Location Adjusted Total Shots Ratio

Millionaire Malcolm Forbes was famous for his quote, “He who dies with the most toys wins.” And while that might not be the most moral mantra for life, sports fans have a hard time arguing with the logic. After all, a game is about runs, points or goals, and after enough of those it’s about shiny trophy cases. But in the world of sports analysis there is no such victory in the absolute. Analysts need to explain how those runs, points or goals came about. In the world of soccer especially, there is never a complete answer. Goals are exceedingly rare, so explaining how they grace us with their presence mathematically is difficult, to say the least. We’re happy with higher R-squareds and other such geeky descriptive metrics. Have you ever seen a trophy case filled with strong correlations? Nope, all we get is a little blog post, and if we’re lucky, some twitter praise. Still, we search….
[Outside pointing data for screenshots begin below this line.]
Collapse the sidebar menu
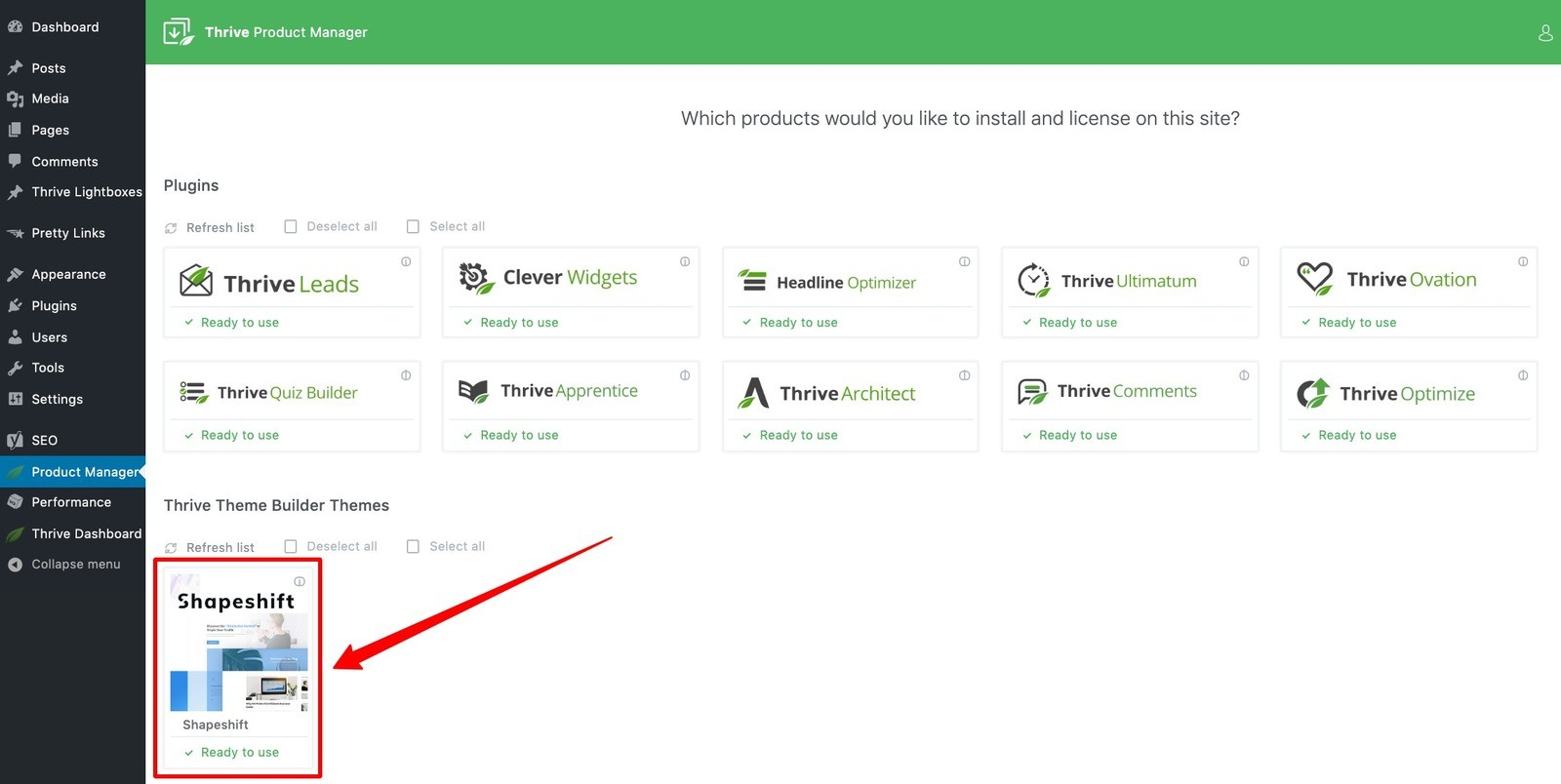Image resolution: width=1561 pixels, height=784 pixels. (75, 565)
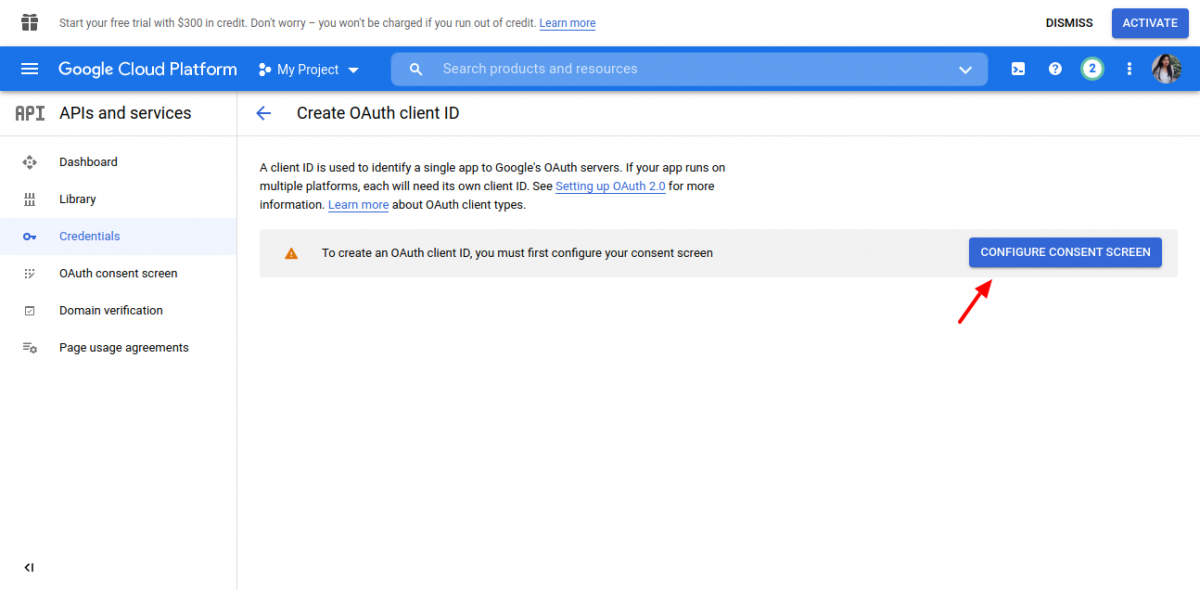Collapse the sidebar with the bottom chevron
This screenshot has height=590, width=1200.
(29, 567)
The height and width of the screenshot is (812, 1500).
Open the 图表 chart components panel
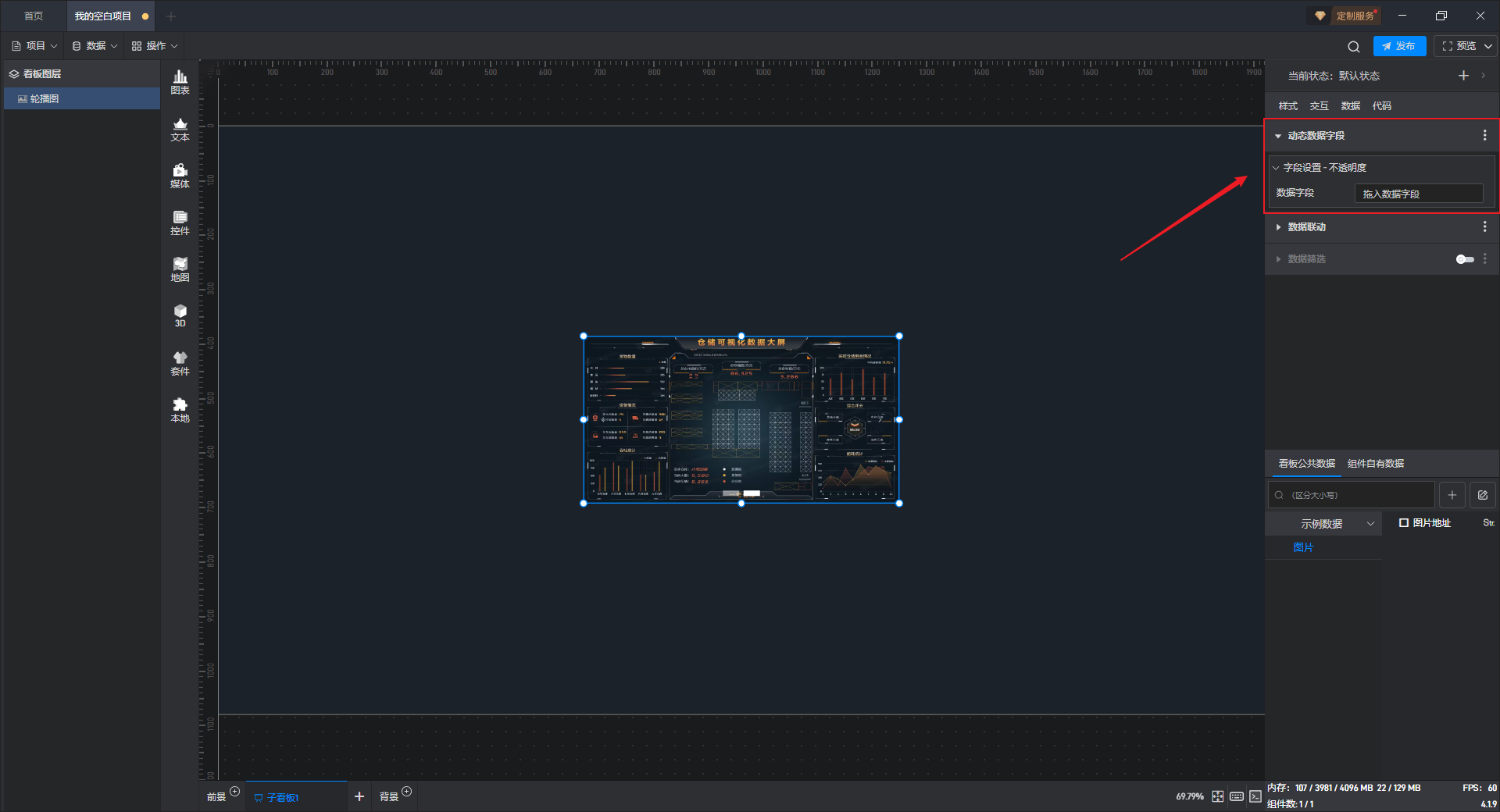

One of the more popular explanations for winning in soccer is Total Shots Ratio, which calculates the percentage of shots taken by a team in games played by that team. A 60% TSR means that a given team took 60% of the total shots fired in the games they played. The logic isn’t all that difficult to wrap your head around. If you can take more shots than your opponent you are likely to score more goals. For the English Premier League, TSR explains 68% of the variance in the point table, which is impressive for one statistic. TSR happens to be less important in MLS.

data sources: AmericanSoccerAnalysis, mlssoccer.com

data sources: AmericanSoccerAnalysis, mlssoccer.com

The variance prediction is just 37% and this is likely due to the lower finishing rates in MLS compared to the EPL, rendering shots less effective. But there are probably a number of other reasons why TSR is less predictive of points in MLS. There are a larger percentage of teams employing counterattack strategies which have significant impacts on finishing rates, which would in turn alter the effectiveness of TSR. But what if the shots were weighted to account for the location of the shots? It would be logical to assume that better teams take better shots and make it more difficult on the opposing shooters. But does that logic actually manifest itself when predicting points? ASA’s Expected Goals 1.0 worked pretty well, so a TSR adjusted for shot locations ought to work better than the original TSR.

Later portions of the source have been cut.